Claude Unleashes Its Most Powerful 'High-Risk' Model Fable 5 Overnight, But at a Sky-High Price

06/10 2026 536

Powerful as a 'myth,' expensive for good reason.

In the early hours of June 10 (Beijing Time), Anthropic released its most powerful model, Claude Fable 5/Mythos 5, without any prior preheat (meaning 'warm-up' or 'teaser'). The former is available to the public, while the latter remains in controlled projects like Project Glasswing.

Fable translates to ' fable ' (fable or allegory). At first glance, Fable 5 seems like just another new addition to the Claude product line. However, according to Anthropic, Fable 5 belongs to the Mythos-class models—a public version of Mythos that they finally dare to release to ordinary developers and enterprises. Mythos, meanwhile, translates to ' mythology ' (myth or legend).

(Image source: Anthropic)

Why do we say they 'finally dare to release it'? The name Mythos has, over the past two months, become nearly synonymous with 'danger.' In April, Anthropic launched Project Glasswing, providing Claude Mythos Preview to a select group of security partners—including AWS, Apple, Cisco, CrowdStrike, Google, Microsoft, NVIDIA, Linux Foundation, and Palo Alto Networks—to identify and patch critical software vulnerabilities. At the time, Anthropic made it clear that Mythos Preview would not be widely released, simply because its cybersecurity capabilities were so powerful that they could potentially be abused.

(Image source: Anthropic)

Officials stated that Mythos had discovered numerous high-risk vulnerabilities, including long-undetected issues in major operating systems, browsers, and critical software. In the hands of defenders, it serves as a security tool; in the hands of attackers, it could become the next generation of automated vulnerability exploitation tools. Thus, Mythos was confined to Project Glasswing.

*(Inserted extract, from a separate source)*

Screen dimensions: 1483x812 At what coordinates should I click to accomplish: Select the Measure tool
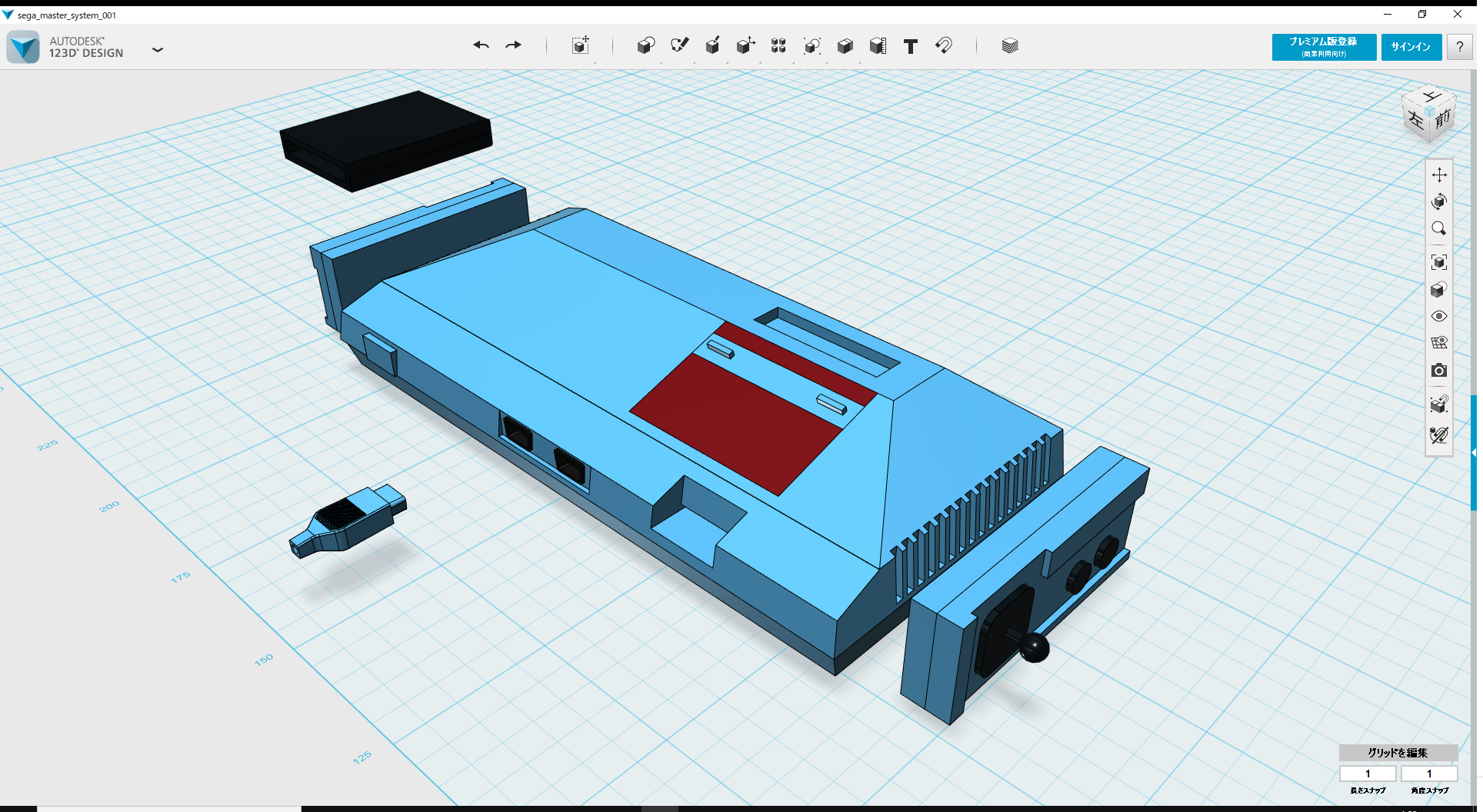tap(878, 46)
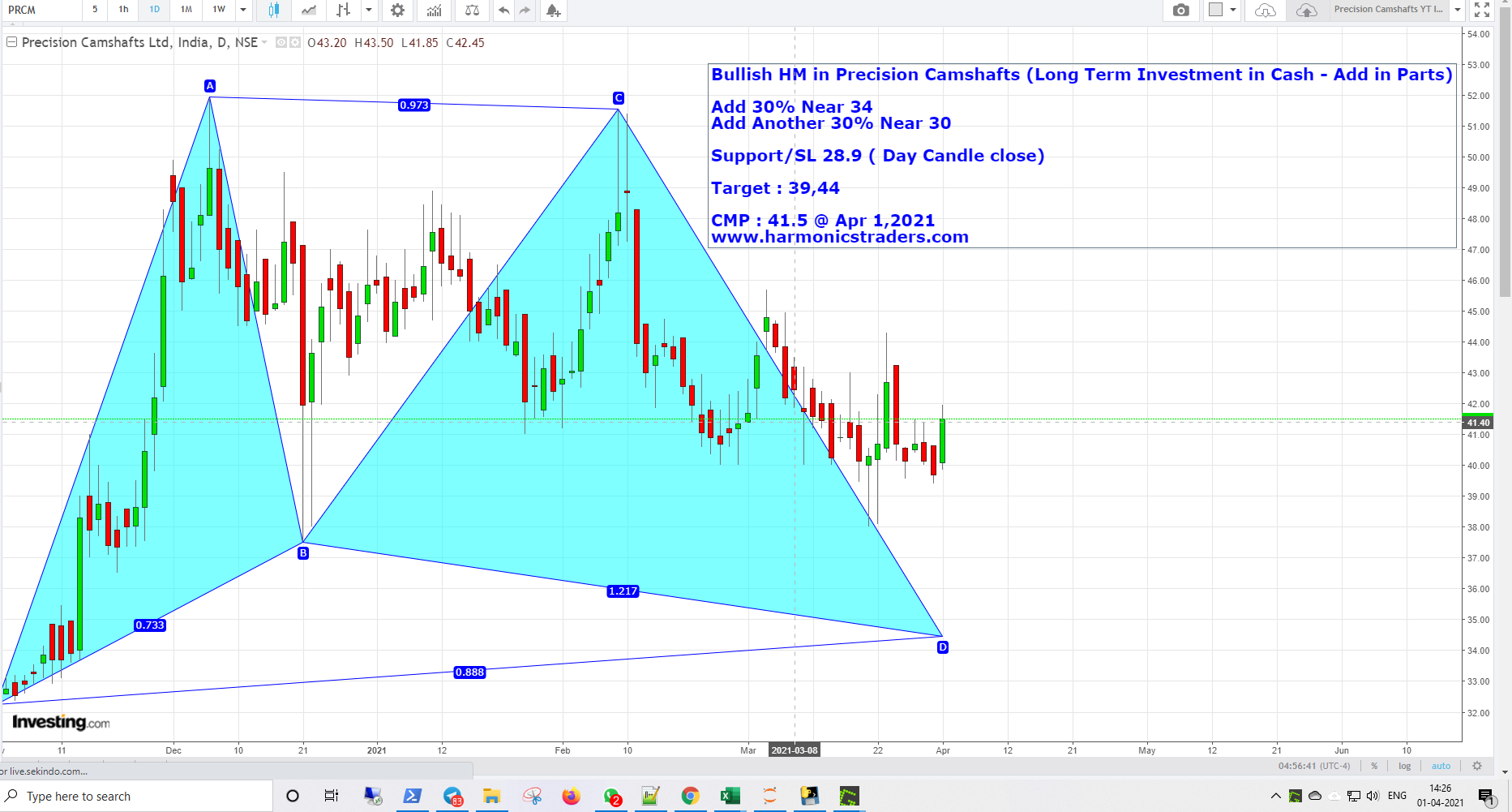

Until now, Anthropic has finally released this model. They've added a safety classifier to Fable 5, which may refuse high-risk requests or fall back to Opus 4.8. In simple terms, they've put guardrails around a model that previously couldn't be directly released and pushed it to market. Leikeji AGI (ID: leikejiagi) stayed up late compiling some information about this model—hopefully, you'll find it useful.

Fable 5's benchmark scores are nothing short of extraordinary. On SWE-Bench Pro, it achieved 80.3%, outperforming Mythos Preview's 77.8%, Opus 4.8's 69.2%, GPT 5.5's 58.6%, and Gemini 3.1 Pro's 54.2%. Based on this metric alone, it already stands out as a top-tier model.

The truly absurd part lies in FrontierCode Diamond, a benchmark closer to real-world software engineering that evaluates whether a model can write code that maintainers would accept. Fable 5 scored 29.3%, while Opus 4.8 managed only 13.4%, and GPT 5.5 just 5.7%. This isn't just a few percentage points ahead—the previous generation of Claude and its main competitors have been left far behind.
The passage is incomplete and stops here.